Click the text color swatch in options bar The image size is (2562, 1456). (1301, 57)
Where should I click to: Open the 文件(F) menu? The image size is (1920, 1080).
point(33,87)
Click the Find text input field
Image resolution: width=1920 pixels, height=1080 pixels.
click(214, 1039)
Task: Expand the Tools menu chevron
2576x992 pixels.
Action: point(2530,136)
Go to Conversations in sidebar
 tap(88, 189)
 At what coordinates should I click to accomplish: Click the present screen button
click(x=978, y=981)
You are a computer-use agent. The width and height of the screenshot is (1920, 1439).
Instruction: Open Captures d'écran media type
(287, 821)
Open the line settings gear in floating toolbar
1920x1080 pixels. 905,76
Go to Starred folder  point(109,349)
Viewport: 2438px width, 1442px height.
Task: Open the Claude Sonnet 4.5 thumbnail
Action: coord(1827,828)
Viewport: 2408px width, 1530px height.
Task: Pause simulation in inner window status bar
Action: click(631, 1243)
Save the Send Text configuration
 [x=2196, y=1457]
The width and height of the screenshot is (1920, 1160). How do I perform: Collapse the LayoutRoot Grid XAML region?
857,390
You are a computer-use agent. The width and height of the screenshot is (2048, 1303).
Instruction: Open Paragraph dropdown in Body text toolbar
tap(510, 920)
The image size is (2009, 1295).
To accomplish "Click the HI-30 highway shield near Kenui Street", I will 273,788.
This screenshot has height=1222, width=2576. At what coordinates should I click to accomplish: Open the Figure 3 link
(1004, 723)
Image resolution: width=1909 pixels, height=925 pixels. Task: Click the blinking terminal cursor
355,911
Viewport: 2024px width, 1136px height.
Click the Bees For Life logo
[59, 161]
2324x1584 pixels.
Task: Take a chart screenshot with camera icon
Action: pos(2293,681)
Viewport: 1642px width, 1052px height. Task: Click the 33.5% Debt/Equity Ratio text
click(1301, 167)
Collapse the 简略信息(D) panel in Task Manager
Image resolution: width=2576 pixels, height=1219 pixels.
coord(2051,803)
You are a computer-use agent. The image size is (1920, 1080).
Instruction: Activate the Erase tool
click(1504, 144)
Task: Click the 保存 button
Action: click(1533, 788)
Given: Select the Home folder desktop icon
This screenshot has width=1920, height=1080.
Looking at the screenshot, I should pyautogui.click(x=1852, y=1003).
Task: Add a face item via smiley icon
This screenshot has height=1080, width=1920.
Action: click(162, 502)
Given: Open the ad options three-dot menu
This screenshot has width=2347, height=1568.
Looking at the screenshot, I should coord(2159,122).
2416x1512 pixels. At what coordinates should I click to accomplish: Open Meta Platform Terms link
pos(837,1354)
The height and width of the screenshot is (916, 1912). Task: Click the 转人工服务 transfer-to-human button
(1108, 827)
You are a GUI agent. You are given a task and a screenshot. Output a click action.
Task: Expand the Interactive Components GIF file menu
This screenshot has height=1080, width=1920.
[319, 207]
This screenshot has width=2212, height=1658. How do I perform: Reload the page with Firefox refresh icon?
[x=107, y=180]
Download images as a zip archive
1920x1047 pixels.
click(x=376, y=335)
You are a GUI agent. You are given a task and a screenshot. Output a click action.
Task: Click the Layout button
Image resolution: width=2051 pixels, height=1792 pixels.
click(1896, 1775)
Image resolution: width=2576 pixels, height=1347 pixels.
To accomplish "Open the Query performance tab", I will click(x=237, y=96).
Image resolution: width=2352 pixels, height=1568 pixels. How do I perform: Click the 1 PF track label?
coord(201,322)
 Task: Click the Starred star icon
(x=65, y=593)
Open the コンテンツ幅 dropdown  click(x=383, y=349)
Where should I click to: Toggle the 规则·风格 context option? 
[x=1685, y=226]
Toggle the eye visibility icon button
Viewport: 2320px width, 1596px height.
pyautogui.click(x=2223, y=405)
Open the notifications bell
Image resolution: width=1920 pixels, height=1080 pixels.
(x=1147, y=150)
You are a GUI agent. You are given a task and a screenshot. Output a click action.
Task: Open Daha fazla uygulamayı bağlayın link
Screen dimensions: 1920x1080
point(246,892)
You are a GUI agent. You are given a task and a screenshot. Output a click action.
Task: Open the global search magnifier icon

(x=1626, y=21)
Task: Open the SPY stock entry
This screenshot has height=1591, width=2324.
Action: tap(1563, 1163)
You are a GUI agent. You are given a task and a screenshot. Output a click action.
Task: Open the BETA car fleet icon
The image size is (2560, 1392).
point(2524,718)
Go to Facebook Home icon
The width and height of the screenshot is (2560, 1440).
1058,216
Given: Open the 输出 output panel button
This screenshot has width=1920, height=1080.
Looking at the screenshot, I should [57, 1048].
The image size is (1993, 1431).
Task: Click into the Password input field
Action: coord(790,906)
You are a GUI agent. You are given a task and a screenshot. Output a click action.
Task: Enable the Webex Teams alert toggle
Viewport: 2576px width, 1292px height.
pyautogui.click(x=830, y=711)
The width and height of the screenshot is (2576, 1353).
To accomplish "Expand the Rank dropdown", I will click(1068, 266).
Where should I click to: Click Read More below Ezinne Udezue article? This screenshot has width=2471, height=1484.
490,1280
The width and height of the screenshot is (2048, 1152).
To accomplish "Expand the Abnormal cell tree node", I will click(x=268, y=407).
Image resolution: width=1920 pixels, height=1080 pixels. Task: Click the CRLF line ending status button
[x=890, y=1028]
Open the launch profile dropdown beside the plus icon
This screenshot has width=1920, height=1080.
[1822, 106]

--

- [Instructions for the task]: Reply with an exact copy of the lines running from the one containing "Screen dimensions: 1920x1080" through the end of the entries above, both ends included.

- [Response area]:
Screen dimensions: 1920x1080
point(246,892)
You are a GUI agent. You are given a task and a screenshot. Output a click action.
Task: Open the global search magnifier icon

(x=1626, y=21)
Task: Open the SPY stock entry
This screenshot has height=1591, width=2324.
Action: tap(1563, 1163)
You are a GUI agent. You are given a task and a screenshot. Output a click action.
Task: Open the BETA car fleet icon
The image size is (2560, 1392).
point(2524,718)
Go to Facebook Home icon
The width and height of the screenshot is (2560, 1440).
1058,216
Given: Open the 输出 output panel button
This screenshot has width=1920, height=1080.
Looking at the screenshot, I should [57, 1048].
The image size is (1993, 1431).
Task: Click into the Password input field
Action: coord(790,906)
You are a GUI agent. You are given a task and a screenshot. Output a click action.
Task: Enable the Webex Teams alert toggle
Viewport: 2576px width, 1292px height.
pyautogui.click(x=830, y=711)
The width and height of the screenshot is (2576, 1353).
To accomplish "Expand the Rank dropdown", I will click(1068, 266).
Where should I click to: Click Read More below Ezinne Udezue article? This screenshot has width=2471, height=1484.
490,1280
The width and height of the screenshot is (2048, 1152).
To accomplish "Expand the Abnormal cell tree node", I will click(x=268, y=407).
Image resolution: width=1920 pixels, height=1080 pixels. Task: Click the CRLF line ending status button
[x=890, y=1028]
Open the launch profile dropdown beside the plus icon
This screenshot has width=1920, height=1080.
[1822, 106]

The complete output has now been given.